Task directions
The lines from the one holding "This screenshot has height=598, width=885." through the end of the records below are to be written out exactly, and nothing else; pictures are to be left out.

Dataset entries
·····

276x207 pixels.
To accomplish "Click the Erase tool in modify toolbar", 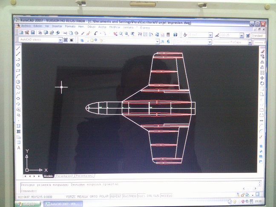I will 262,51.
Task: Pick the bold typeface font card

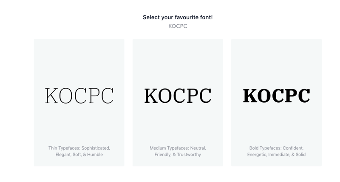Action: click(x=277, y=103)
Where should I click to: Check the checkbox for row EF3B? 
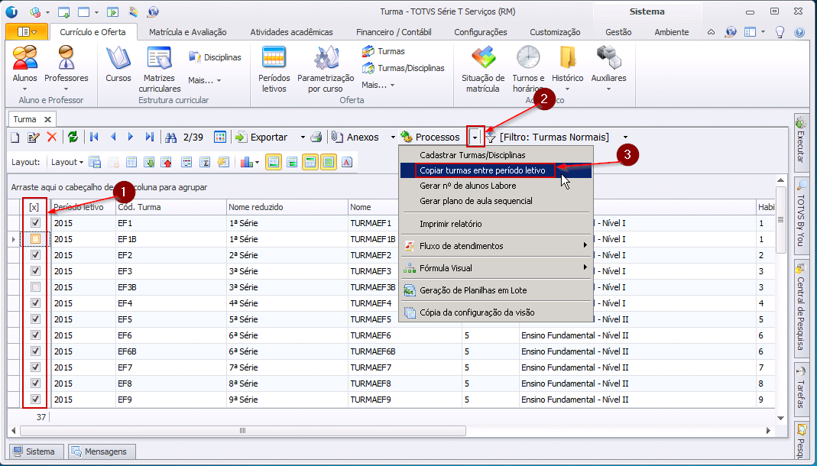tap(35, 287)
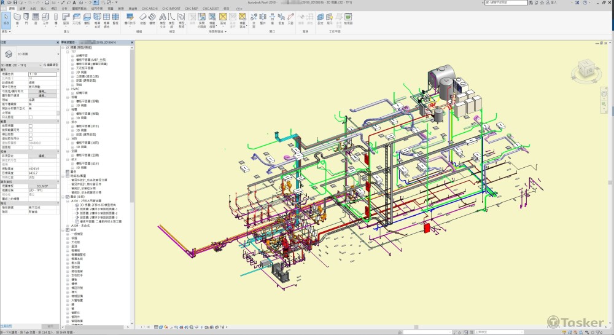This screenshot has height=335, width=614.
Task: Toggle the Sun Path checkbox
Action: click(x=31, y=117)
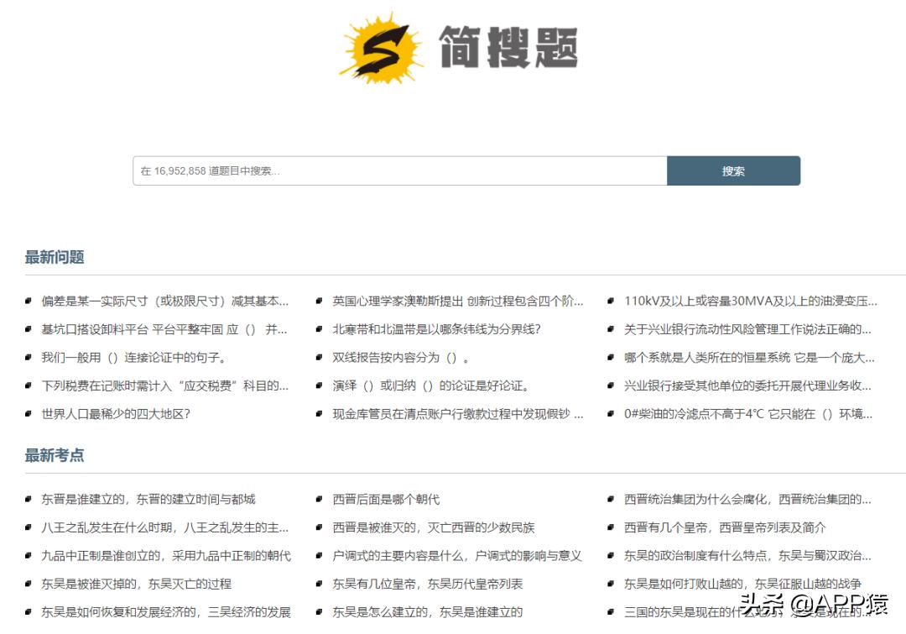The image size is (906, 634).
Task: Open the 兴业银行代理业务 question link
Action: click(x=747, y=386)
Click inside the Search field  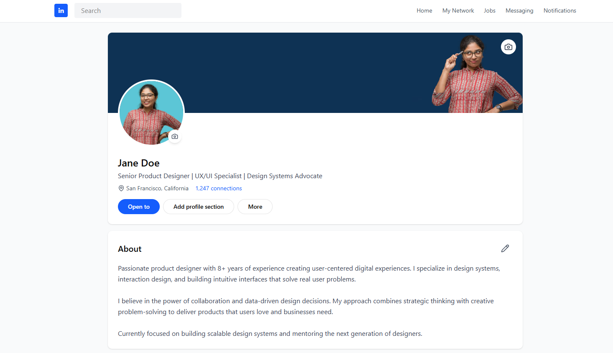[128, 10]
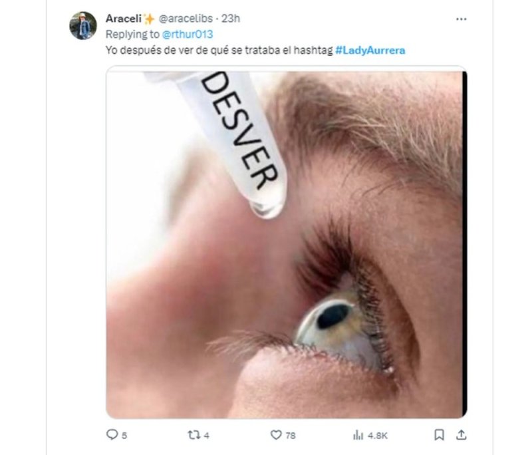
Task: Repost with the retweet arrows icon
Action: pos(194,435)
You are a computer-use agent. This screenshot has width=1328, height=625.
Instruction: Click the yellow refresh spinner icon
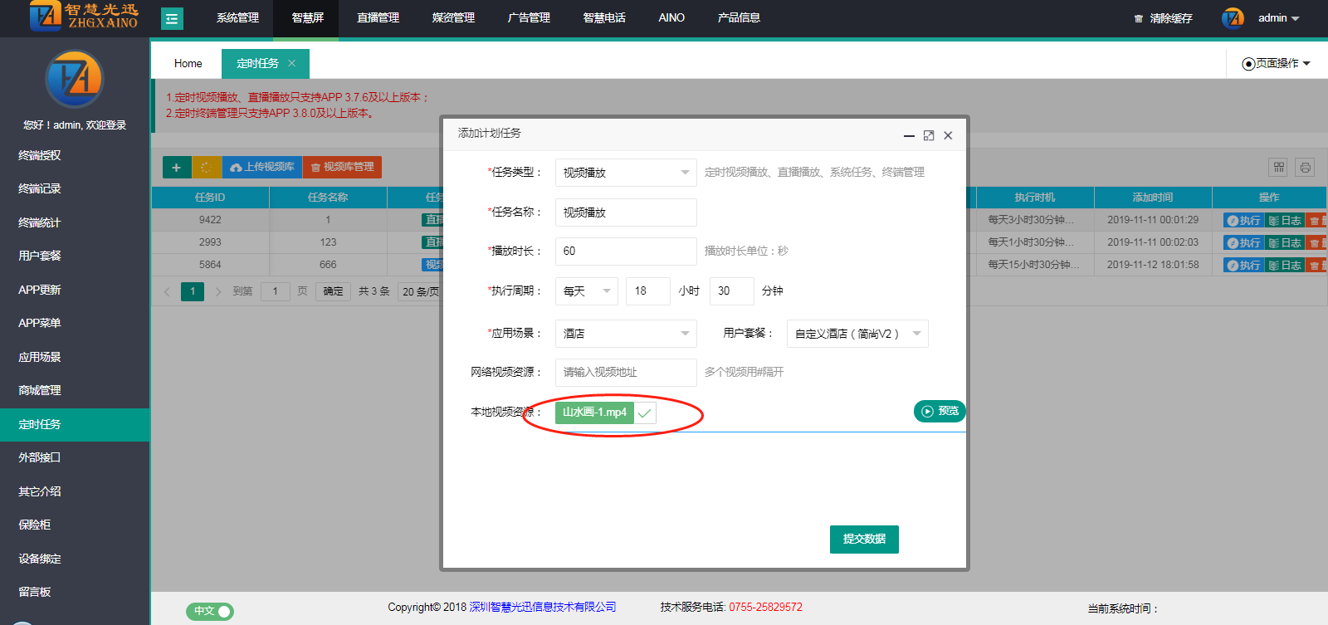pos(206,168)
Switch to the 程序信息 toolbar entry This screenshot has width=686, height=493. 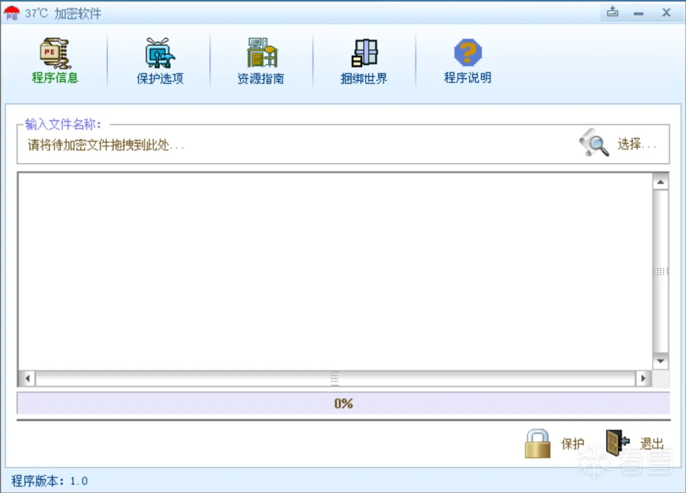(x=54, y=78)
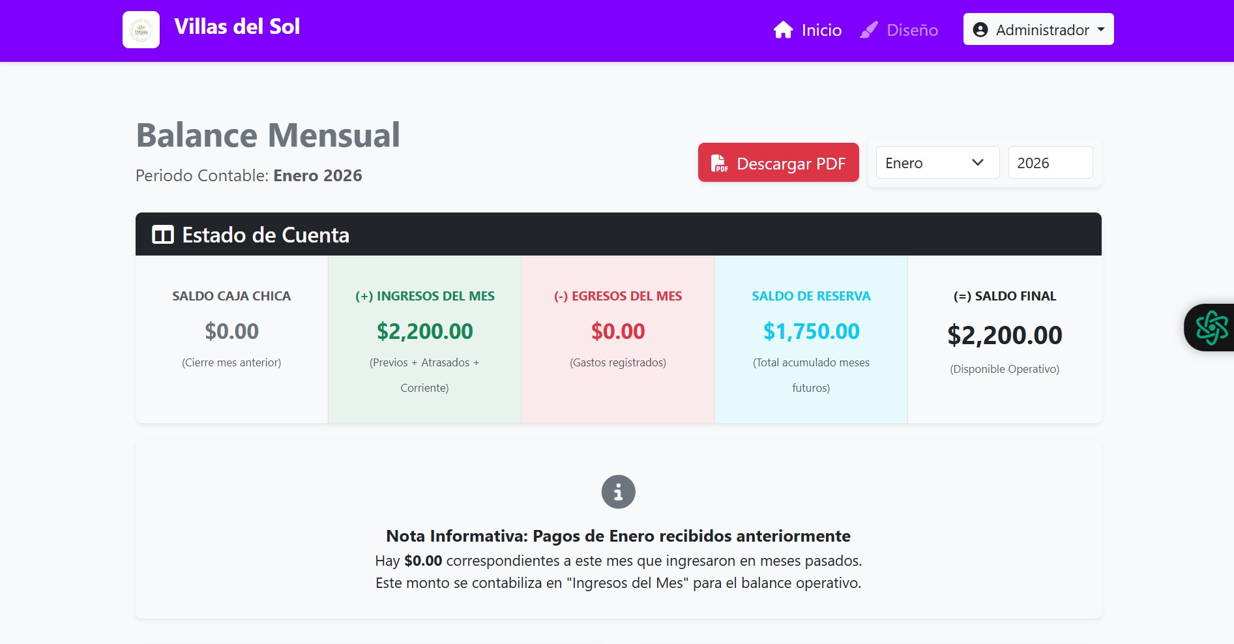
Task: Open the floating green chat widget
Action: point(1214,327)
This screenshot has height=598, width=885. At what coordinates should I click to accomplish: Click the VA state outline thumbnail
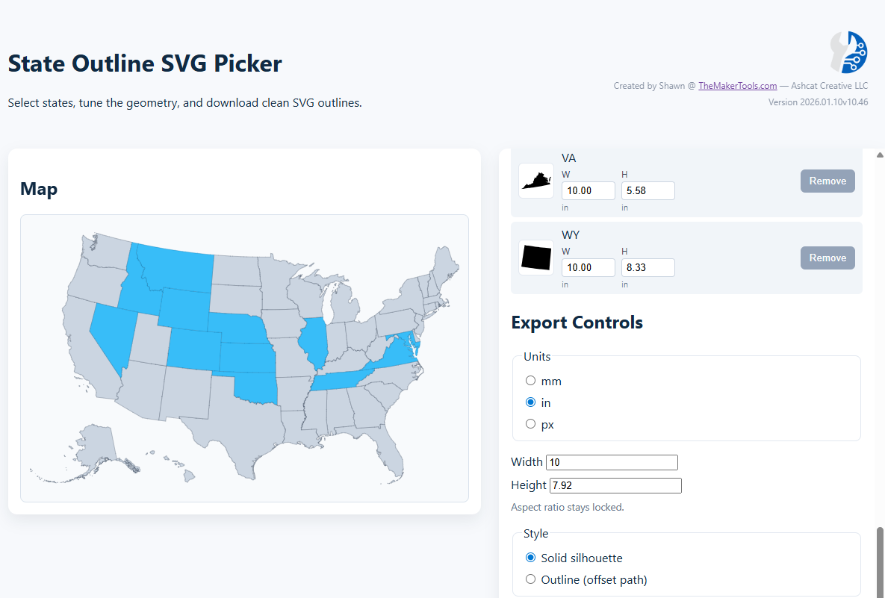coord(535,181)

·····

Expected answer
This screenshot has height=598, width=885. At what coordinates should I click to accomplish: Click the VA state outline thumbnail
coord(535,181)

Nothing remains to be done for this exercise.